Orange Ludic Vase by Nuala Torp Green Ludic Vase by Nuala Torp
Nuala Torp
BA Product Design and Craft
Manchester College of Art
Experiments with compressed air led to the squiggly, coily, unpredictable bases of Torp’s Ludic collection. Coupled with mouthblown glass and topped with a decorative flourish, the kitsch pieces feel befitting of a retro dinner party. Collectively, they convey Torp’s ambition to develop a playful language that brings to mind a free-spirited childhood.
Will Barrett
BA Jewellery Design
Hereford College of Art
Barrett’s Elysium series explores the capability of CAD software in rapid making. In designing, printing and casting his jewellery, he ensures a precision in production that is absolute. The result is a collection of refined designs which equalise form and space, reveal glimpses of skin, and are highly polished and plated in 18k gold.
Fragments and Remnants by Naima Omar Khan
Naima Omar Khan
BA Ceramics
Central Saint Martins
Both a display of handmade terracotta floor tiles and a performance, Fragments and Remnants is symbolic of Khan’s upbringing in apartheid South Africa. Terracotta tiles are meditatively formed from fragments before being assembled in a grid formation. Coloured slips are applied by hand and foot, layering heritage, history and a cultural aesthetic onto a series of representative objects.
Beth Colledge
BA Design Crafts
De Montfort University
Beth Colledge creates gravity-defying glass balls that hover beneath brass rods, balancing on the finest lip of mouth-blown forms. The addition of metal powders creates a surface texture in opposition to the high gloss elements. With some glued in place and some simply balanced, the pieces are interchangeable and allow for various assemblages to be made.

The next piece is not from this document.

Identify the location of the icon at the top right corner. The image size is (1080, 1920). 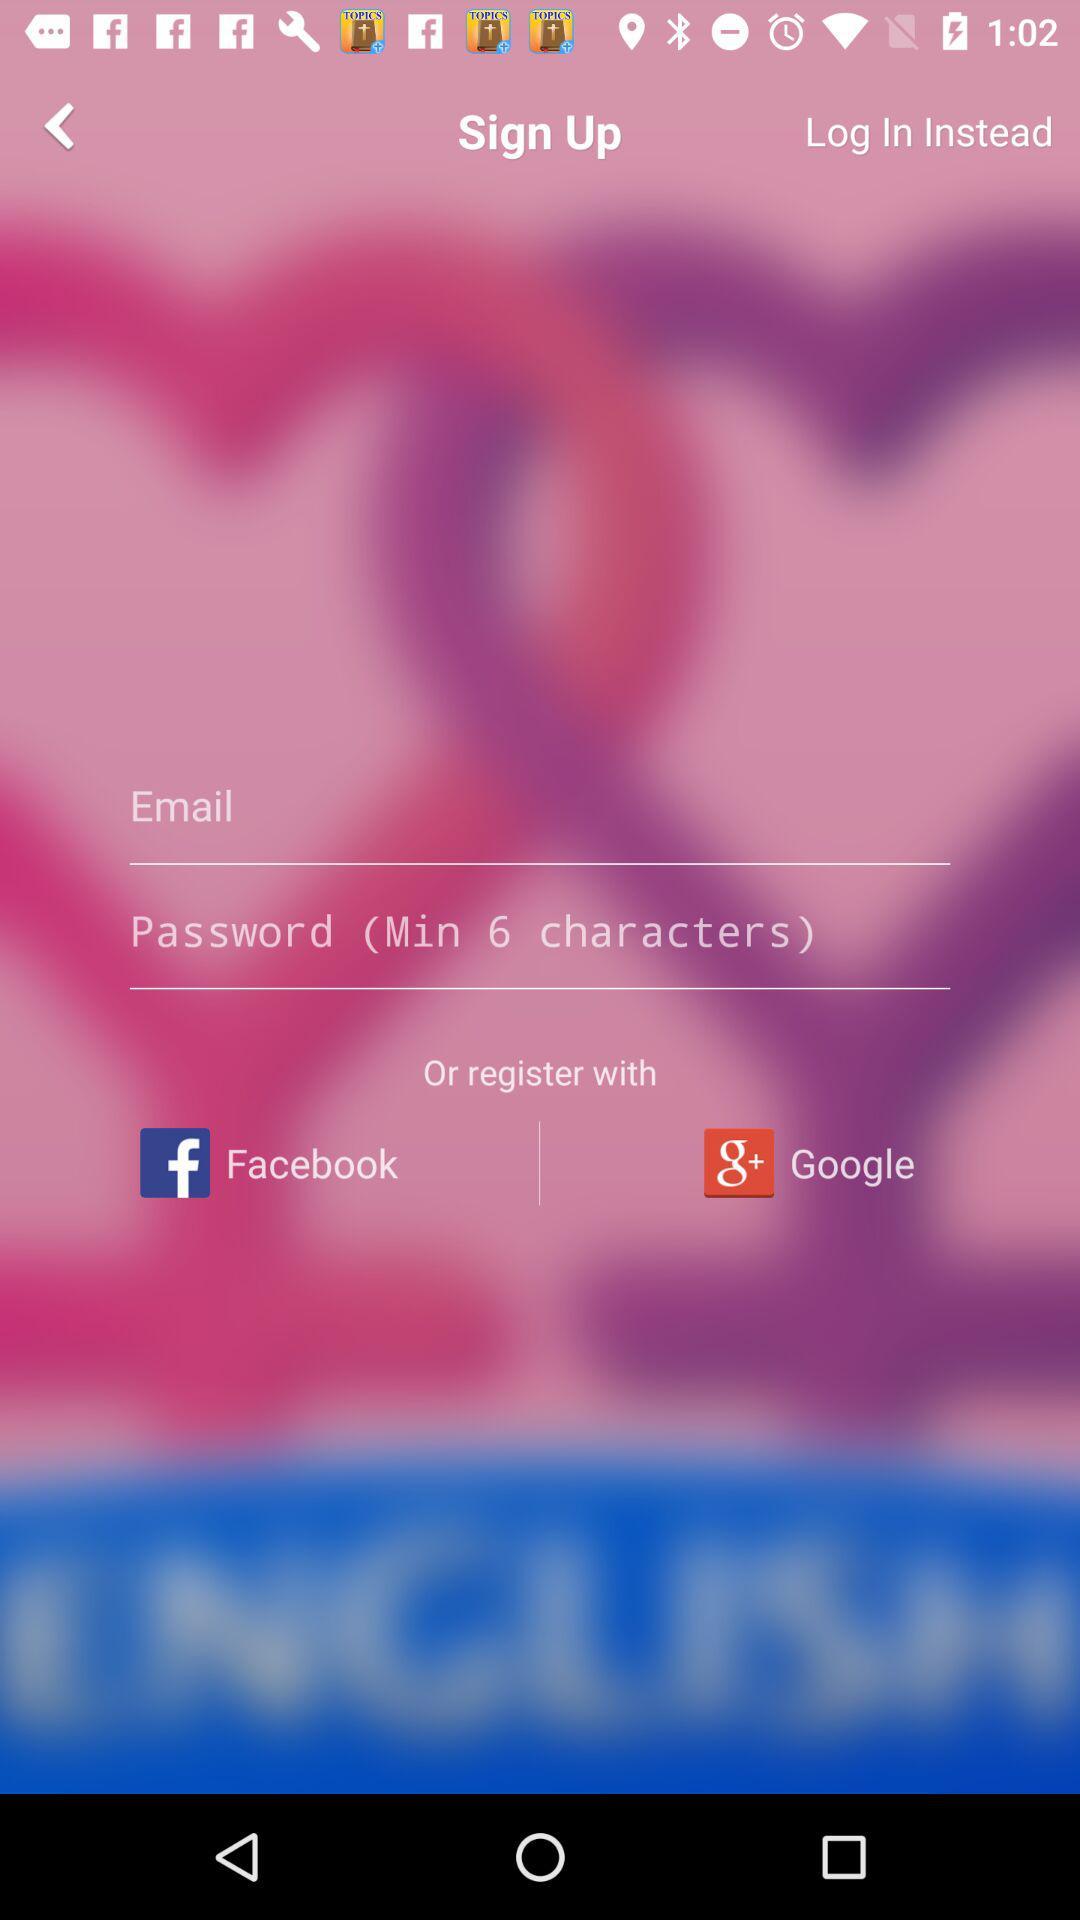
(855, 130).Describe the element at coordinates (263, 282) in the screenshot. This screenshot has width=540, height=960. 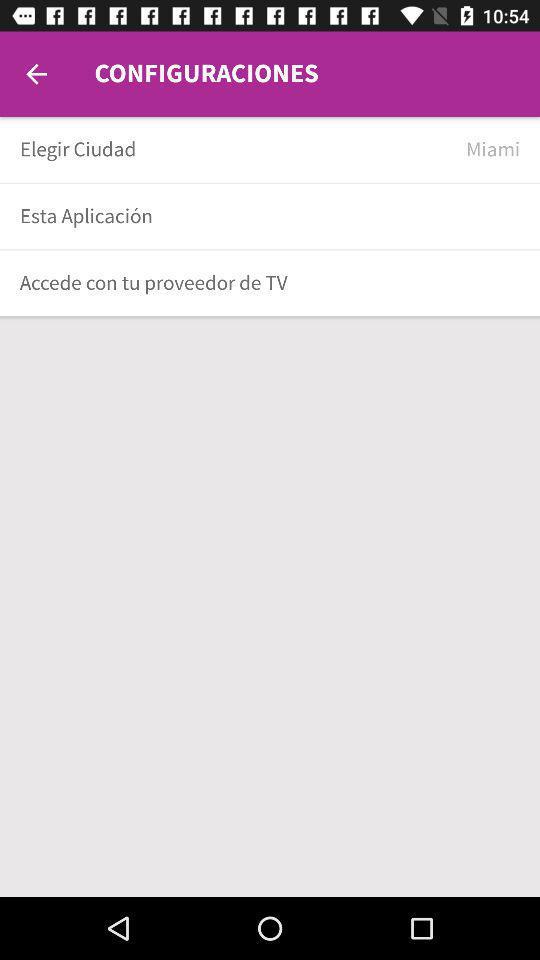
I see `accede con tu item` at that location.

What I Say Back to the World by Tom Fewings This Pot is My Dad by Tom Fewings
Tom Fewings
BA 3D Design and Craft
University of Brighton
Fewing’s collection captures the life of a loved one, creating something to remember them long after they’re gone. A range of techniques – slip decoration, saggar firing and glazing with iron spangles – are used on stoneware pots and plates which come together to create a personal story. Larger vessels are made with personal belongings and DNA burnt into the surface, ensuring the physical object is both literally and aesthetically representative of their life.
Heather Blake
MA Ceramics, Furniture, Jewellery
Central Saint Martins
Marine Alchemy is a collection of oversized bracelets made from leftover fish skin, created by adapting techniques traditionally used in shoemaking. Strips of sea bream, salmon and sea bass are tanned using food waste and woven together to make a leather-like material. The material’s elasticity is exploited to make bulbous rotund forms with material origins that are highlighted through surface detail.